■ Problem to solve: Pick out each line in the records below that contains the word "Open", and copy those lines.
--------------------------------------------------
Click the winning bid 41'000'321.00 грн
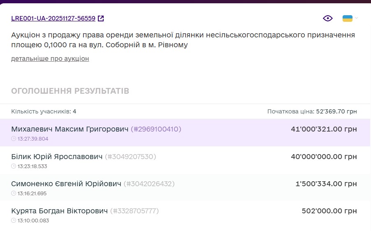Screen dimensions: 371x231 click(x=324, y=129)
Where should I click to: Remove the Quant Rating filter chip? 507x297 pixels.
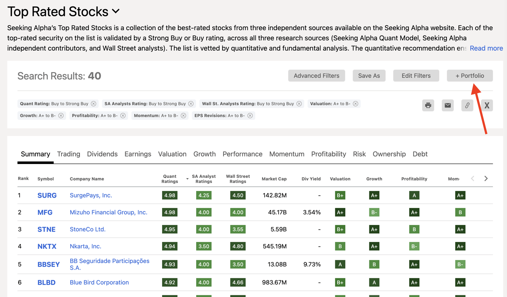pyautogui.click(x=94, y=103)
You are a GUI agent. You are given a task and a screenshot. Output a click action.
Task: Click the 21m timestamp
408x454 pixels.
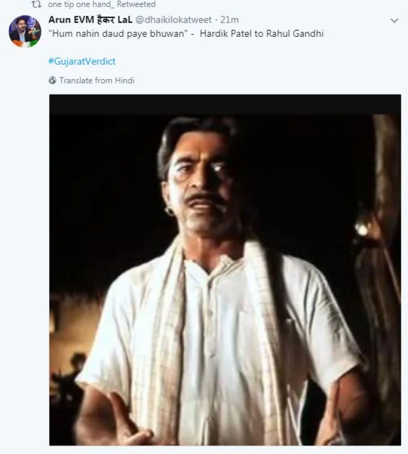(x=229, y=20)
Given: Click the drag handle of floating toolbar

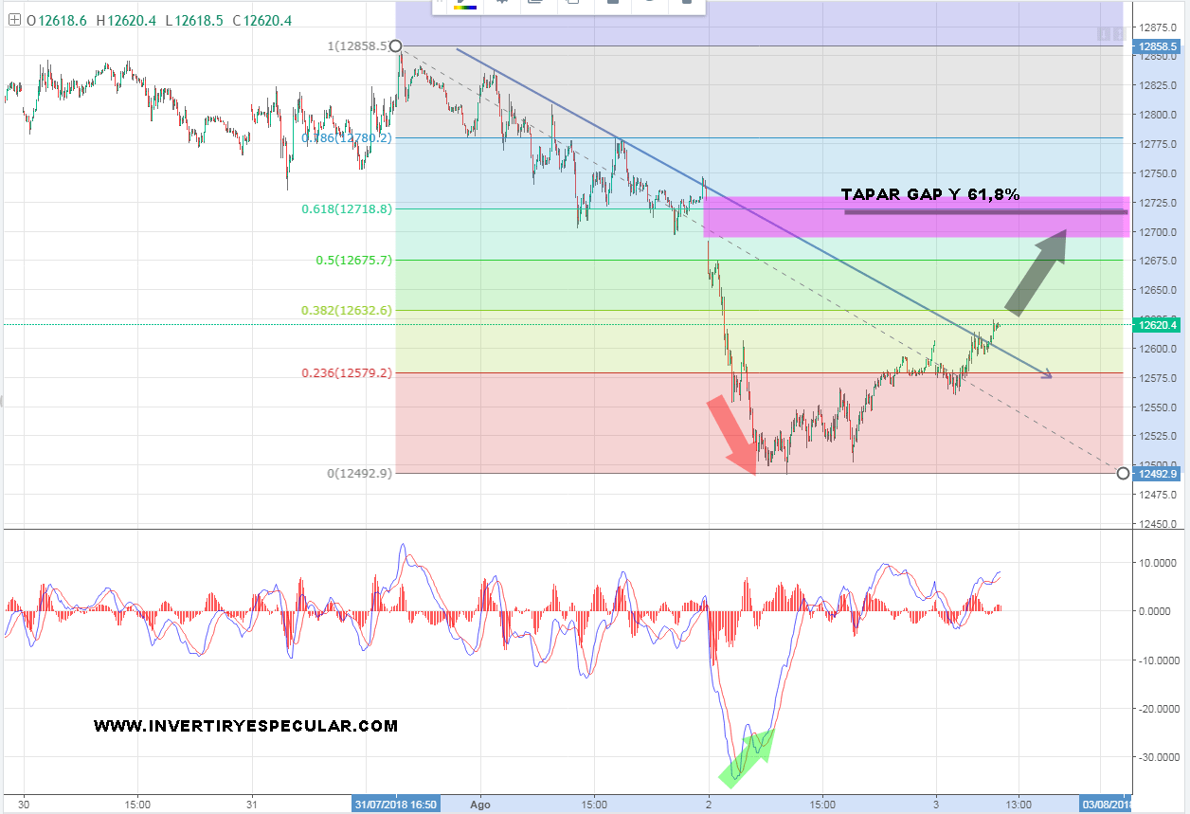Looking at the screenshot, I should 439,3.
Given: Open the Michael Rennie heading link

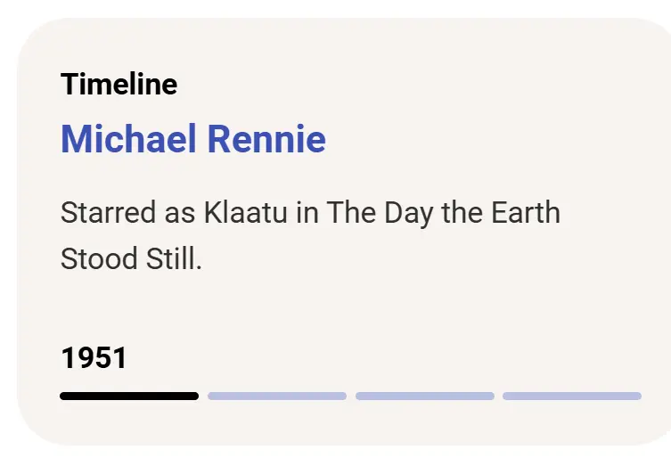Looking at the screenshot, I should [192, 139].
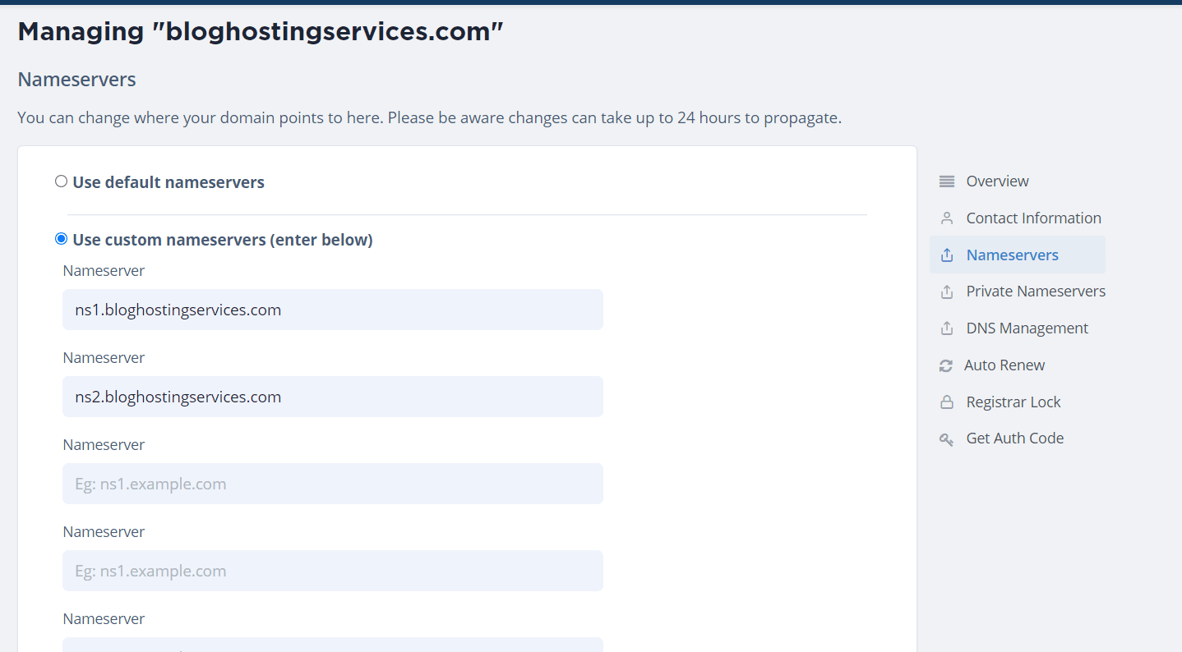Click the Contact Information person icon
1182x652 pixels.
point(945,217)
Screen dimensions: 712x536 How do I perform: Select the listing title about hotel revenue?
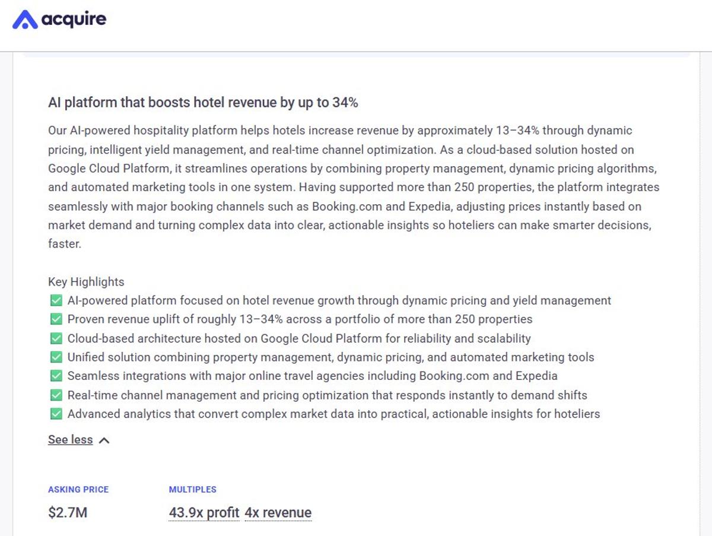click(x=204, y=102)
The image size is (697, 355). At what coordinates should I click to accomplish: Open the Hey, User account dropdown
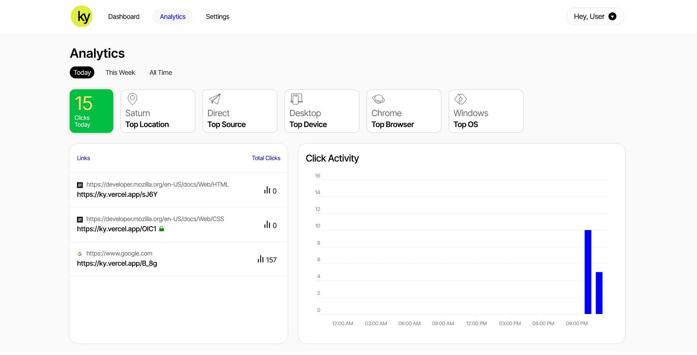(x=595, y=16)
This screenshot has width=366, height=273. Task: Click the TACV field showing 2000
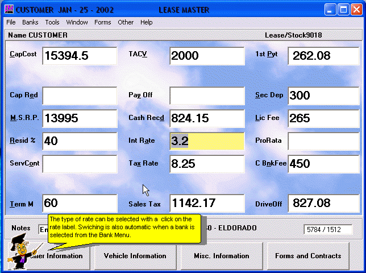[207, 56]
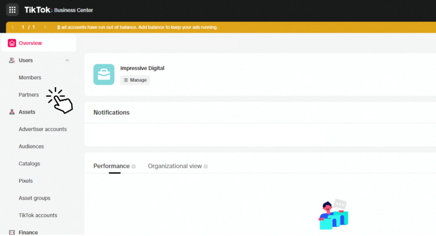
--------------------------------------------------
■ The solution:
Given: Open the Michael Rennie heading link
The image size is (697, 355). At what coordinates should I click to accomplish: Open the Hey, User account dropdown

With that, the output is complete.